The third and fourth e-mails, the redacted contents of which are identical, "contain the mental impressions of various issues in which no final action has been taken and suggestions for planning how to move forward on other issues." Those two e-mails also include an attachment consisting of "an article with highlights made by [Police] Chief Conrad," which LMG has also withheld as preliminary because "it illustrates his mental impressions in which no final action has been taken."
We have inspected these records in camera pursuant to KRS 61.880(2)(c) and 40 KAR 1:030, Section 3. Based on our review and LMG's representations, the first e-mail, sent at 4:52 P.M. on April 7, 2019, was properly deemed preliminary discussion. The second e-mail, sent at 5:01 P.M. on April 7, 2019, consists of two sentences, the second of which is preliminary for the reasons stated by LMG. The first sentence, however, possibly relates to the issuance of training bulletins that constituted final agency action. If that sentence was a part of a discussion which led to that action, that portion of the e-mail is no longer preliminary and should be disclosed.
The redacted portion of the third and fourth e-mails, sent at 5:40 and 5:57 P.M., respectively, on April 7, 2019, consists of three paragraphs that are similarly heterogeneous. While the first and third paragraphs, as well as the attachment, contain "mental impressions," opinions, and recommendations regarding prospective policy matters, as described by LMG, the second paragraph consists of a factual statement regarding an action that the sender has already taken. See 19-ORD-146 (factual statements are not opinions or recommendations). Furthermore, it appears that the paragraph is responsive to Ms. Costello's request and that the matters asserted are already public knowledge. Therefore, the second redacted paragraph is not exempt under KRS 61.878(1)(j) and should be disclosed.

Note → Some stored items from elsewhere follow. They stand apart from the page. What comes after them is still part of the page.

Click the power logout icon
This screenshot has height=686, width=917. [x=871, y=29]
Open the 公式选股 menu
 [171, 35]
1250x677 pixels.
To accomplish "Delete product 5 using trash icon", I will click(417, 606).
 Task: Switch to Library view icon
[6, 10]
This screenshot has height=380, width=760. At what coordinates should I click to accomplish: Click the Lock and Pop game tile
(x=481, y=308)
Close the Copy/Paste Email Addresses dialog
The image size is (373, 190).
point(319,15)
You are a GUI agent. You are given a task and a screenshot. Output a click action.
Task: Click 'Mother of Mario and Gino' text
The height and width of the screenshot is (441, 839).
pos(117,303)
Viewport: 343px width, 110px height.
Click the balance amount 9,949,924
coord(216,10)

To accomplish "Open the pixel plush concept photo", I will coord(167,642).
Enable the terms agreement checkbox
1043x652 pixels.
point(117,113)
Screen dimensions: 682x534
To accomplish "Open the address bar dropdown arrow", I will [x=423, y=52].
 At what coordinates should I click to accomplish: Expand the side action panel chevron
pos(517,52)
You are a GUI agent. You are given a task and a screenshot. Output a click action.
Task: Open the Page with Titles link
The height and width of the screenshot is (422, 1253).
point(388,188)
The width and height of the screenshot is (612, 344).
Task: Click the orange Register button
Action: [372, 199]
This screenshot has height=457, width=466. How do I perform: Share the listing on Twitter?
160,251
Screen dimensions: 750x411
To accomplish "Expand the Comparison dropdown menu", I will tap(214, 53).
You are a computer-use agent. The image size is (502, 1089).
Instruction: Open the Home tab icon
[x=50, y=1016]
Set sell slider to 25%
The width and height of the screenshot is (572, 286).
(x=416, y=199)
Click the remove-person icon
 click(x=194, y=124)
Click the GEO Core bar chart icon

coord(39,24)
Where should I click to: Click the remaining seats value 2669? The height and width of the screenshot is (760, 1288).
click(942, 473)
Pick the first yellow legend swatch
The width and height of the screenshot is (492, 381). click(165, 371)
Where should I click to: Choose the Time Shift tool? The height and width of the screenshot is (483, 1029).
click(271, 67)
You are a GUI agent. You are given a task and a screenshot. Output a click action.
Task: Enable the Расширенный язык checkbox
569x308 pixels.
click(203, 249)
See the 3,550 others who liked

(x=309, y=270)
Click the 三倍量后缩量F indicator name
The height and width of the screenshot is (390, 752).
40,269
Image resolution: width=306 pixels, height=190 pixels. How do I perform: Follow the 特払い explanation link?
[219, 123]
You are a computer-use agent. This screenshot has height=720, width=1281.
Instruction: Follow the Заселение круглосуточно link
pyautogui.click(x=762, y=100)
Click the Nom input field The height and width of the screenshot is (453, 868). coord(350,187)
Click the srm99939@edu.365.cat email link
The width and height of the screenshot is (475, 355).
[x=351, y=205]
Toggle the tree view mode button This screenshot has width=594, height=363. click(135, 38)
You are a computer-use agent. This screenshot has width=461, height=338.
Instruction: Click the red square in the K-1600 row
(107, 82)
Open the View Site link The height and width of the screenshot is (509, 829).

Accordingly, we find that LMG properly withheld opinions and recommendations not adopted as the basis of final action pursuant to KRS 61.878(1)(j), which did not violate the Open Records Act. LMG improperly redacted the second paragraph in the third and fourth e-mails in reliance on KRS 61.878(1)(j), and improperly withheld the first sentence of the second e-mail if it represented part of a discussion adopted as the basis of the decision to issue training bulletins.
A party aggrieved by this decision may appeal it by initiating action in the appropriate circuit court pursuant to KRS 61.880(5) and KRS 61.882. Pursuant to KRS 61.880(3), the Attorney General shall be notified of any action in circuit court, but shall not be named as a party in that action or in any subsequent proceedings.